ECTS credits ECTS credits: 6
ECTS Hours Rules/Memories Student's work ECTS: 99 Hours of tutorials: 3 Expository Class: 24 Interactive Classroom: 24 Total: 150
Use languages Spanish, Galician
Type: Ordinary Degree Subject RD 1393/2007 - 822/2021
Departments: Mathematics
Areas: Geometry and Topology
Center Faculty of Mathematics
Call:
Teaching: Sin docencia (Extinguida)
Enrolment: No Matriculable
To use the differential and integral calculation and the Euclidean topology for the study of curves and surfaces in the Euclidean plane and the 3-dimensional space. To handle the method of the trihedral mobile (trihedral of Frenet) for the study of the local theory of curves. To be able to calculate lengths of curves, the curvature and the twist. To be able to work with regular surfaces through their coordinates. To recognize the nature of the points of a surface in the space. To know and to be able to calculate the normal and main curvatures of a surface, as well as the Gauss curvature and the medium curvature. To use the acquired concepts to work with the ruled and minimal surfaces.
To use the software and computer means necessary to be able to visualize the curves and surfaces and calculate their elements.
1. - Curves in the three-dimensional Euclidean space (5 expository hours)
Parametrized curves. Reparametrization. Arc length. Rigid motions: congruent curves.
2. - Curvature and torsion. The Fundamental Theorem of the Theory of Curve (5 expository hours)
Curvature and torsion. Frenet formulas. The Fundamental Theorem.
3. - Regular surfaces (10 expositive expository hours)
Basic Definitions. Examples. Local parametrizations. Differentiable Funcions on surfaces. The tangent plane. The differential of a differentiable map.
4. - The first fundamental form (6 expositive expository hours)
The first fundamental form. Isometries and intrinsic geometry. Applications.
5. - The Gauss map (10 expositive expository hours)
The second fundamental form. Normal curvatures. Normal sections. The Gauss curvature and the mean curvature. Umbilical points
6. - The Egregium Theorem of Gauss (6 expository expository hours)

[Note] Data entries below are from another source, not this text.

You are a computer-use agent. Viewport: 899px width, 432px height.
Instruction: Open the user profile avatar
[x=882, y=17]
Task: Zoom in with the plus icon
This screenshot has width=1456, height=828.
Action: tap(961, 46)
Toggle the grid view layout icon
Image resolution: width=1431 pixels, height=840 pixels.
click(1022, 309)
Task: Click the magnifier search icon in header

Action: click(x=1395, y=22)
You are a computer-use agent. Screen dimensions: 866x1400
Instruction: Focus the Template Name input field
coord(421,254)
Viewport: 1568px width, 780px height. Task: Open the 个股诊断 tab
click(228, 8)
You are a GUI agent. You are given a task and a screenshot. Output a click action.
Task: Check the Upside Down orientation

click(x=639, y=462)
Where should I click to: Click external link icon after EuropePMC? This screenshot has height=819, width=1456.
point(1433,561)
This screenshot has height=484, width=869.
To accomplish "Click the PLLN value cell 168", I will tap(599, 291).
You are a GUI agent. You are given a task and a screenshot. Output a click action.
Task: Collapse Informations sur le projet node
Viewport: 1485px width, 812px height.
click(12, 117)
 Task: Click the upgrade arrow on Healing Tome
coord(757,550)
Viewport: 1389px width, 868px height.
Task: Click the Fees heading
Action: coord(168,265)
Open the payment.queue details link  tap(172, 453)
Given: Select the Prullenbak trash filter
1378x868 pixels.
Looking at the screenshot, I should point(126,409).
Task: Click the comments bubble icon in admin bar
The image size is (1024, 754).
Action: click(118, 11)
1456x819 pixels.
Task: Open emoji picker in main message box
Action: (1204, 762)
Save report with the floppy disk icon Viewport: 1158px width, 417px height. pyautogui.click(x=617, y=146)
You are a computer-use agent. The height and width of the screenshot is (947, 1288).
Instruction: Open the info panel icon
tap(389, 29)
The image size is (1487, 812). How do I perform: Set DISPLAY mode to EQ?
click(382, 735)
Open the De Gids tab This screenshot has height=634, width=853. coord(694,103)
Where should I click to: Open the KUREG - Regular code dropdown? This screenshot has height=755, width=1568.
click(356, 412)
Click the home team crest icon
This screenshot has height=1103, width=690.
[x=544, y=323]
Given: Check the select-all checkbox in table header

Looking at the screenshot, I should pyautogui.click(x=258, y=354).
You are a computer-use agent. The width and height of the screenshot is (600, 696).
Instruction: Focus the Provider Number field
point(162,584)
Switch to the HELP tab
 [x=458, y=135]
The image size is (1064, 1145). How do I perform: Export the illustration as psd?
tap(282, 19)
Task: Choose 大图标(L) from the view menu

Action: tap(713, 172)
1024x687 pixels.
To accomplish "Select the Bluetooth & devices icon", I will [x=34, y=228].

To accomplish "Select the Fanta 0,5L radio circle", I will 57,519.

Compatibility equations of Codazzi-Mainardi. The Egregium Theorem of Gauss. The Fundamental Theorem of surfaces in the Euclidean space (Theorem of Bonnet).
Basic bibliography
M. do Carmo; Geometría Diferencial de curvas y superficies. Alianza Ed. Madrid 1990
A. Fedenko; Problemas de Geometría Diferencial. MIR. Moscú 1981
M. A. Hernández Cifre, J. A. Pastor González; Un curso de geometría diferencial. CSIC. Madrid 2010
Complementary bibliography
M. Abate, F. Tovena; Curves and Surfaces. Springer-Verlag 2012
A.F. Costa, J.M. Gamboa, A.M. Porto; Notas de Geometría Diferencial de Curvas y Superficies (Volúmenes I y II, Teoría y Ejercicios). Ed. Sanz y Torres 2005
L. A. Cordero, M. Fernández, A. Gray; Curvas y superficies con Mathematica. Addison- Wesley Iberoamericana 1994
L. M. Lipschutz; Geometría diferencial. Schaum. Colombia 1971
A. López de la Rica, A. de la Villa Cuenca; Geometría diferencial. Ed. Clagsa. Madrid 1997
S. Montiel, A. Ros; Curves and surfaces. Graduate Studies in Mathematics 69. Amer. Math. Soc., Providence, RI 2009.
GENERAL COMPETENCES
CX1.- To learn the most important concepts, methods and results of the different branches of mathematics, together with some historical perspective of their development.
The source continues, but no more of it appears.